傳送速率限制 (Send rate limiting)
Logto 針對外發驗證碼及其他透過電子郵件和簡訊發送的訊息,對每個收件人實施內建的速率限制。這可保護你的使用者及訊息服務供應商免於傳送濫用——例如攻擊者大量發送驗證碼到受害者的信箱或手機,或惡意推高簡訊流量以增加你的成本。
此限制為強制且系統層級:適用於每個租戶,無論方案為何,且無法由租戶自行設定。
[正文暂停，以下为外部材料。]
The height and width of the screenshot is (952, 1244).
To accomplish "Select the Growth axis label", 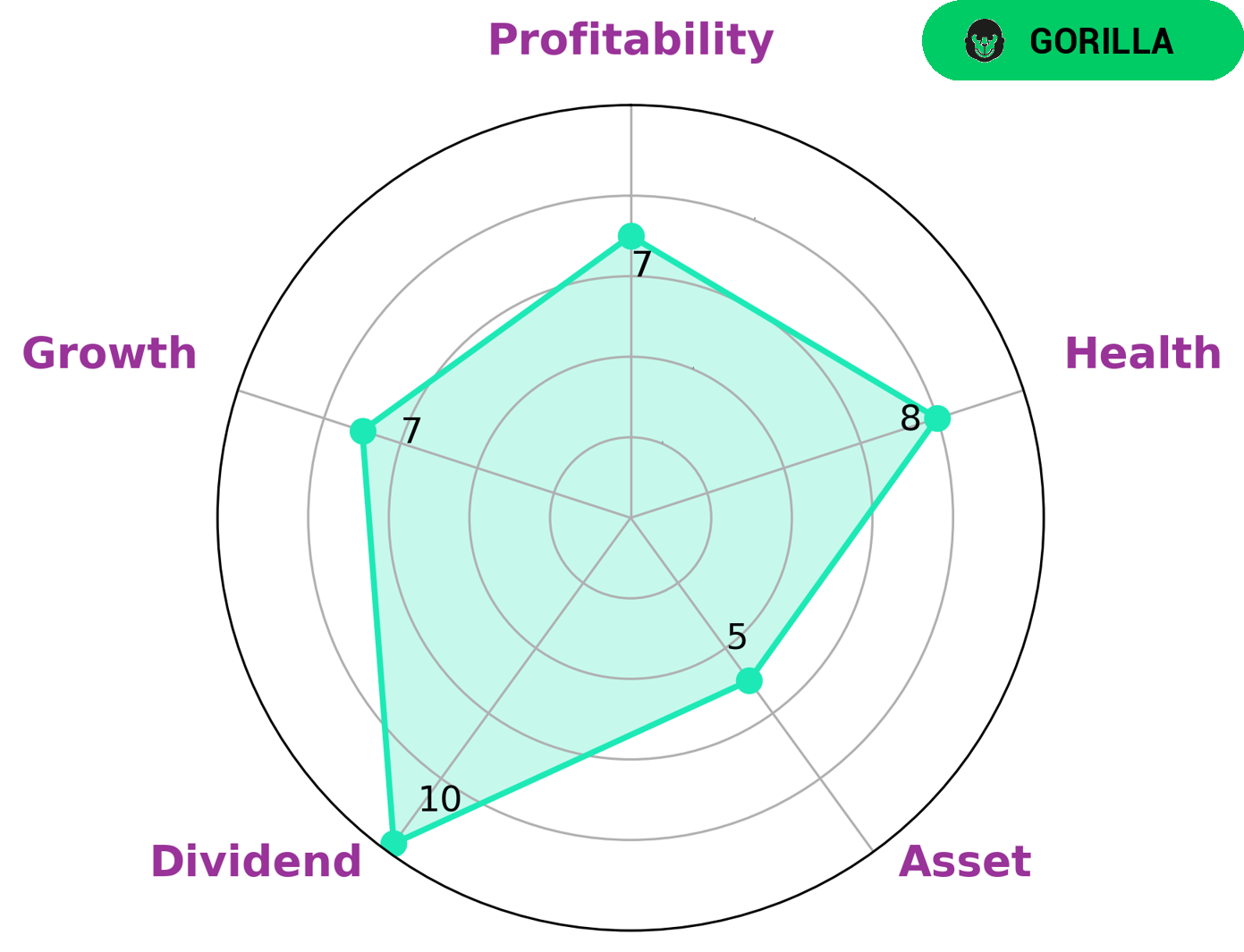I will [109, 353].
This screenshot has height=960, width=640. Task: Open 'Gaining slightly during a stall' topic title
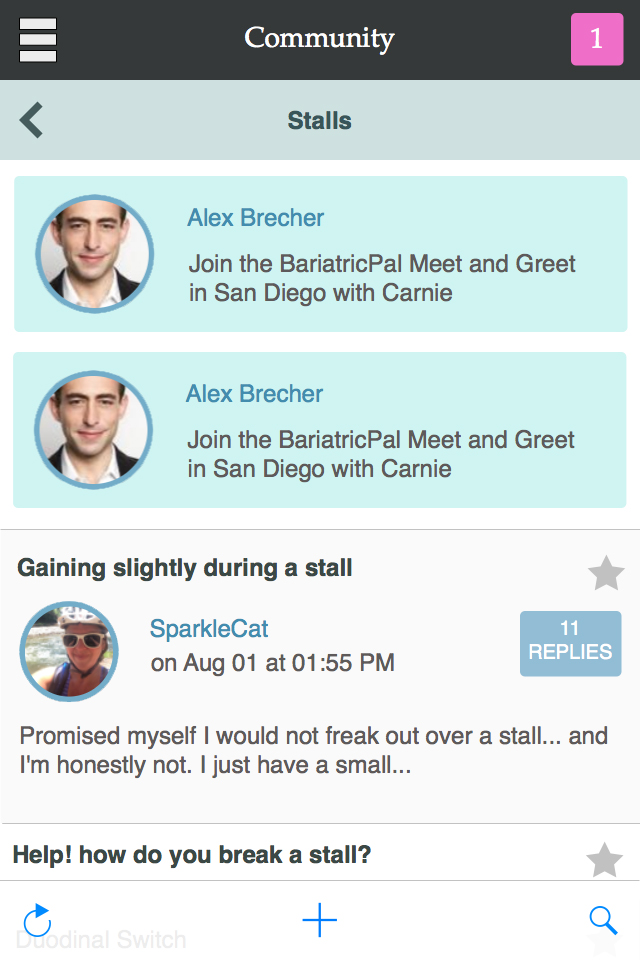point(185,568)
它獨立於以下項目:
- 識別碼鎖定 與 CAPTCHA 政策,這些是在驗證時限制失敗驗證嘗試,而非傳送行為本身。
- 全域每租戶 API 速率限制(錯誤碼
request.rate_limited),該限制針對整個租戶的請求總量。
運作方式
- 每收件人上限:Logto 限制在短時間內對同一收件人(電子郵件地址或手機號碼)可傳送的訊息數量。預設為每 10 分鐘內,每個收件人最多可傳送 10 次。
- 適用範圍:所有伺服器端傳送路徑,包括 Experience API 與 Account API 的驗證碼傳送(登入、註冊、重設密碼、MFA、識別碼綁定)、Management API 驗證碼傳送、組織邀請傳送與重發,以及 Account (
/me) 驗證碼傳送。 - 超過上限時:請求會被拒絕,回傳 HTTP
429及錯誤碼request.message_rate_limited——這與全域租戶限制器(request.rate_limited)及驗證時鎖定(session.verification_blocked_too_many_attempts)不同,因此你可在整合時針對此情境進行特別處理。
透過 Webhook 監控速率受限的傳送
當終端使用者觸發每收件人上限時,Logto 會觸發 Message.RateLimited Webhook 事件,讓你能針對傳送濫用發出警示或採取行動。
- 觸發時機:僅針對終端使用者驗證碼傳送路徑——即 Experience API 與 Account API。不會針對第一方或管理員發起的傳送(Management API 驗證碼、組織邀請或
/me)觸發。 - Payload:Hook context 會包含
action(例如VerificationCodeSend)及recipient(電子郵件地址或手機號碼)。
常見應用場景:
- 向你的團隊發送安全警示以供審查。
- 針對受影響收件人觸發下游防濫用自動化。
前往 Console > Webhooks 訂閱,或透過 Management API 建立 Hook。詳細事件結構與設定,請參閱 Webhooks。
對未知收件人的傳送抑制
為防止帳號枚舉,當透過識別碼註冊功能被停用時,若對尚未註冊帳號的電子郵件地址或手機號碼請求登入驗證碼,系統會靜默不傳送,且 API 回應與實際傳送時相同。攻擊者因此無法藉由回應判斷哪些地址已註冊。對現有使用者的傳送不受影響。詳見 隱藏帳號存在性。